#### Page excerpt
While many myths are examined, the fundamental argument is that lack of adequate supply in the housing market relative to a growing population, has resulted in Australians bidding more vigorously for the better housing stock – including the supply of larger or more highly renovated houses.

The chart below shows the under-supply argument, which has been made frequently by a number of commentators.


Graph for The housing 'glass half full' is leaking

That imbalance has, according to the ABS, meant that households are forced to pay more for accommodation.

The ABS notes in a recent report: “Consumption patterns of households have changed since 1984. Current housing costs increased from 13 per cent of total household expenditure on goods and services in 1984 to 18 per cent in 2009–10.”

As seen in the ABS chart below, that has meant that while food and non-alcoholic beverages, clothing and footwear, household equipment and services have fallen in relative terms, the amount we spend on rent or mortgages has become more obviously painful year after year.


Graph for The housing 'glass half full' is leaking

This has not been helped by the trend, until mid-way through the Howard years, of the number of people per household falling (see chart below).

#### Stated goal A
Reproduce the passage on Australian housing supply word for word, starting with "The chart below" and going on through "more for accommodation.".
#### Stated goal B
Continue the passage on Australian housing supply from its final sentence.

#### Recorded data

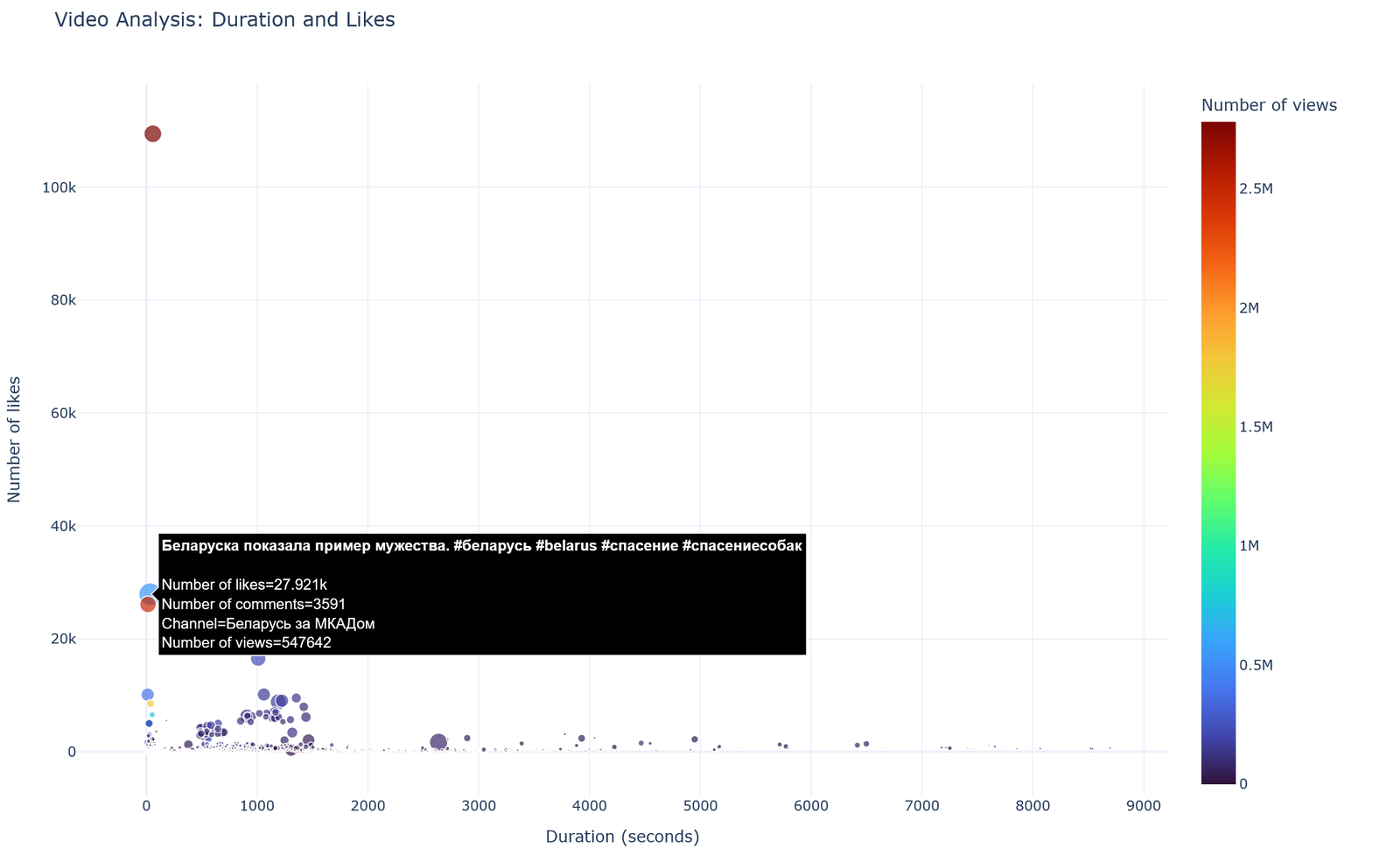
Task: Click the purple point near 3900 seconds duration
Action: coord(582,739)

#### Output A
The chart below shows the under-supply argument, which has been made frequently by a number of commentators.


Graph for The housing 'glass half full' is leaking

That imbalance has, according to the ABS, meant that households are forced to pay more for accommodation.

#### Output B
Graph for The housing 'glass half full' is leaking

There are signs of that trend stabilising, and as suggested earlier in the week there may be some big changes in patterns of habitation if Abbott government reforms – particularly the cutting off of dole payments for many under-30s – somehow get through the hostile Senate (Trouble in the bedroom for housing investors, July 4).

The tenor of the CIS report is summed up by its insistence that: “In Australia, the long-run appreciation of real house prices, as well as their short-run variability, is empirically well explained by economic fundamentals and is entirely consistent with expectations derived from economic theory.”

The main problem with that point of view is that it is an ‘all things being equal’ position.

The report correctly notes that Australian incomes have risen strongly during the period in which house prices have grown an average of 3 per cent ahead of inflation since 1970 – yep, that would be consistent with bidding up house prices.

It is also true that during that period participation rates have risen due to the long-term social change of greater numbers of women entering the workforce – again, a theory that is consistent with high prices.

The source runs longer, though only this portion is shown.